Exercise inputs Start Marker
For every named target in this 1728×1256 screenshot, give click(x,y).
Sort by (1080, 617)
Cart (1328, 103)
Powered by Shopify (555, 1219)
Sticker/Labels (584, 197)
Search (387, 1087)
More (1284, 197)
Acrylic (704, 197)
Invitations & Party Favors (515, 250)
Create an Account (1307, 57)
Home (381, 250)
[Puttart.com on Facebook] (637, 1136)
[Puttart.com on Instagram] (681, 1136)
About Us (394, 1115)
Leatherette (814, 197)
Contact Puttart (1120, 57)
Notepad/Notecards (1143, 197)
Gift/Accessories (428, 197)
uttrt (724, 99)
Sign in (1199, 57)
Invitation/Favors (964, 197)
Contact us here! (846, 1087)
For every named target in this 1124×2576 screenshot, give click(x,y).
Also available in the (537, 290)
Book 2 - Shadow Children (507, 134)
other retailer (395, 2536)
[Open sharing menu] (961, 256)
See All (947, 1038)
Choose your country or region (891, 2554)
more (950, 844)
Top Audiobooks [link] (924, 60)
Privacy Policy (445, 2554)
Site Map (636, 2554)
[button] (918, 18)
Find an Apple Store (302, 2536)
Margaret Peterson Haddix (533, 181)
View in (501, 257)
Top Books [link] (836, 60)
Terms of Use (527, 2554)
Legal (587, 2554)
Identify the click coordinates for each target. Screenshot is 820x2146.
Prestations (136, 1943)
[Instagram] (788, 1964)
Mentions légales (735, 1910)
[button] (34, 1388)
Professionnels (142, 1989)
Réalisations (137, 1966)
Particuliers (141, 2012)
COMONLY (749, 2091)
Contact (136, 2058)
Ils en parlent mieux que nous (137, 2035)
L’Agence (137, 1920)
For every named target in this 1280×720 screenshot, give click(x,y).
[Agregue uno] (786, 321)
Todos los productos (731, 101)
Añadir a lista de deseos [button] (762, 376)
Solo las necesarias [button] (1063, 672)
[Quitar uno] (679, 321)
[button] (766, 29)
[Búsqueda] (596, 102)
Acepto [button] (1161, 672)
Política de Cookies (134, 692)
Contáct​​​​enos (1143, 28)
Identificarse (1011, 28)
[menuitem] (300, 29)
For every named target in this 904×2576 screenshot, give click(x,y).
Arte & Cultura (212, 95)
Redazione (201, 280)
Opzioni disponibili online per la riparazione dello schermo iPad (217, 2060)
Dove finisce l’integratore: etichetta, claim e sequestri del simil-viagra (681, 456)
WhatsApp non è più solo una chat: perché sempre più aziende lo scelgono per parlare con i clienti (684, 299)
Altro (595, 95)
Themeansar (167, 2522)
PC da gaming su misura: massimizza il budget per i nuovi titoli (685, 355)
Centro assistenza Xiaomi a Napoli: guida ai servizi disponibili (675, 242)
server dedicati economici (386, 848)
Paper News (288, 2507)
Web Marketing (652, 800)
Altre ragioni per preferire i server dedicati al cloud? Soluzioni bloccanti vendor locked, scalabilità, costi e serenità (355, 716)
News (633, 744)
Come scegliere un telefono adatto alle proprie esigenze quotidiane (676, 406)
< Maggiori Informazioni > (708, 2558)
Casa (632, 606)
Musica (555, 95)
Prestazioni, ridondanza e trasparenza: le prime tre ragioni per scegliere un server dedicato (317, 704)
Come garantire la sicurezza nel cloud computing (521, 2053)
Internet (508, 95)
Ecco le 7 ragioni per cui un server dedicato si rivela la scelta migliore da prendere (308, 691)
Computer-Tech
Exercise inputs End Marker
*Task item*:
Copy the records word for word.

*Result for this exercise*:
For every named target in this 1728×1256 screenshot, give click(x,y).
Sort by (1080, 617)
Cart (1328, 103)
Powered by Shopify (555, 1219)
Sticker/Labels (584, 197)
Search (387, 1087)
More (1284, 197)
Acrylic (704, 197)
Invitations & Party Favors (515, 250)
Create an Account (1307, 57)
Home (381, 250)
[Puttart.com on Facebook] (637, 1136)
[Puttart.com on Instagram] (681, 1136)
About Us (394, 1115)
Leatherette (814, 197)
Contact Puttart (1120, 57)
Notepad/Notecards (1143, 197)
Gift/Accessories (428, 197)
uttrt (724, 99)
Sign in (1199, 57)
Invitation/Favors (964, 197)
Contact us here! (846, 1087)
For every named target in this 1124×2576 screenshot, give click(x,y).
Also available in the (537, 290)
Book 2 - Shadow Children (507, 134)
other retailer (395, 2536)
[Open sharing menu] (961, 256)
See All (947, 1038)
Choose your country or region (891, 2554)
more (950, 844)
Top Audiobooks [link] (924, 60)
Privacy Policy (445, 2554)
Site Map (636, 2554)
[button] (918, 18)
Find an Apple Store (302, 2536)
Margaret Peterson Haddix (533, 181)
View in (501, 257)
Top Books [link] (836, 60)
Terms of Use (527, 2554)
Legal (587, 2554)
Identify the click coordinates for each target. Screenshot is 820x2146.
Prestations (136, 1943)
[Instagram] (788, 1964)
Mentions légales (735, 1910)
[button] (34, 1388)
Professionnels (142, 1989)
Réalisations (137, 1966)
Particuliers (141, 2012)
COMONLY (749, 2091)
Contact (136, 2058)
Ils en parlent mieux que nous (137, 2035)
L’Agence (137, 1920)
For every named target in this 1280×720 screenshot, give click(x,y).
[Agregue uno] (786, 321)
Todos los productos (731, 101)
Añadir a lista de deseos [button] (762, 376)
Solo las necesarias [button] (1063, 672)
[Quitar uno] (679, 321)
[button] (766, 29)
[Búsqueda] (596, 102)
Acepto [button] (1161, 672)
Política de Cookies (134, 692)
Contáct​​​​enos (1143, 28)
Identificarse (1011, 28)
[menuitem] (300, 29)
For every named target in this 904×2576 screenshot, give click(x,y).
Arte & Cultura (212, 95)
Redazione (201, 280)
Opzioni disponibili online per la riparazione dello schermo iPad (217, 2060)
Dove finisce l’integratore: etichetta, claim e sequestri del simil-viagra (681, 456)
WhatsApp non è più solo una chat: perché sempre più aziende lo scelgono per parlare con i clienti (684, 299)
Altro (595, 95)
Themeansar (167, 2522)
PC da gaming su misura: massimizza il budget per i nuovi titoli (685, 355)
Centro assistenza Xiaomi a Napoli: guida ai servizi disponibili (675, 242)
server dedicati economici (386, 848)
Paper News (288, 2507)
Web Marketing (652, 800)
Altre ragioni per preferire i server dedicati al cloud? Soluzioni bloccanti vendor locked, scalabilità, costi e serenità (355, 716)
News (633, 744)
Come scegliere un telefono adatto alle proprie esigenze quotidiane (676, 406)
< Maggiori Informazioni > (708, 2558)
Casa (632, 606)
Musica (555, 95)
Prestazioni, ridondanza e trasparenza: le prime tre ragioni per scegliere un server dedicato (317, 704)
Come garantire la sicurezza nel cloud computing (521, 2053)
Internet (508, 95)
Ecco le 7 ragioni per cui un server dedicato si rivela la scelta migliore da prendere (308, 691)
Computer-Tech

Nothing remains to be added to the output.